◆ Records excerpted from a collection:
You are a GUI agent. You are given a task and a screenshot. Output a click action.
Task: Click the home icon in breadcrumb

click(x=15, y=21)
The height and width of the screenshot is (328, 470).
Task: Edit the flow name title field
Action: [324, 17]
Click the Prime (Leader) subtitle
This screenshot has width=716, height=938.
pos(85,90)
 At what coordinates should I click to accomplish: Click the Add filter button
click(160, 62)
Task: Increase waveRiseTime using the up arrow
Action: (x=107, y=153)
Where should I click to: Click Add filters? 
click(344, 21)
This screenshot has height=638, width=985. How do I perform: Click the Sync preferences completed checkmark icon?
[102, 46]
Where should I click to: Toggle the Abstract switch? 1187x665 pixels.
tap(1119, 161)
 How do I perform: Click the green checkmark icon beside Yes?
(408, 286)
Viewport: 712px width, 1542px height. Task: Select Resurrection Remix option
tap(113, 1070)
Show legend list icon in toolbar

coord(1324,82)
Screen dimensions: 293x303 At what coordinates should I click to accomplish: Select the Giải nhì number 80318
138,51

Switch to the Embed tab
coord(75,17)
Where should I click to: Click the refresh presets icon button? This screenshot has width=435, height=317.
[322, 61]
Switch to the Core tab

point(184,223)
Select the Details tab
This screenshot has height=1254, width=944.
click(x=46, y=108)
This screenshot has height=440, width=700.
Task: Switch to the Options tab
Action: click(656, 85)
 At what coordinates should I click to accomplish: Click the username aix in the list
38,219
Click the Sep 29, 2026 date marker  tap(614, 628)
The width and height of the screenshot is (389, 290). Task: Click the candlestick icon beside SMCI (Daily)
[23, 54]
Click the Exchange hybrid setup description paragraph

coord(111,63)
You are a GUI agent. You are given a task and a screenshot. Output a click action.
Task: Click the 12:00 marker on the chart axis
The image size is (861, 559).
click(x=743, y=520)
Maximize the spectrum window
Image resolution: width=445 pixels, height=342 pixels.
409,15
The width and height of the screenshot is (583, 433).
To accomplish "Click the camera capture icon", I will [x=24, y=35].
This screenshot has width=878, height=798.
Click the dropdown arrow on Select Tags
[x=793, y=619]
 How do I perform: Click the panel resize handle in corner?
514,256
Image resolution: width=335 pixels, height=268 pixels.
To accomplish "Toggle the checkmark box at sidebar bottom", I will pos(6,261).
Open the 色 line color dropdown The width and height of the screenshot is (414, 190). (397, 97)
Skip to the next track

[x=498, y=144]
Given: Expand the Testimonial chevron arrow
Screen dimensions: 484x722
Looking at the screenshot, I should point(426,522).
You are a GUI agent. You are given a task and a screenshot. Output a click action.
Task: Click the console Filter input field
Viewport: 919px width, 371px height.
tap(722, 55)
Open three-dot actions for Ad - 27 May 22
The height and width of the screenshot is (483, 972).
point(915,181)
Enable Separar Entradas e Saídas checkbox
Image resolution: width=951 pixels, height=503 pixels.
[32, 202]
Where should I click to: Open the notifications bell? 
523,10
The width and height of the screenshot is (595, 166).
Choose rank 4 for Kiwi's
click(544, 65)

◆ THE TASK: Write out, without alteration, the line that contains "The height and width of the screenshot is (483, 972)." and all subsequent lines down to the end of the data above.

◆ RESPONSE TO THIS TASK:
The height and width of the screenshot is (483, 972).
point(915,181)
Enable Separar Entradas e Saídas checkbox
Image resolution: width=951 pixels, height=503 pixels.
[32, 202]
Where should I click to: Open the notifications bell? 
523,10
The width and height of the screenshot is (595, 166).
Choose rank 4 for Kiwi's
click(544, 65)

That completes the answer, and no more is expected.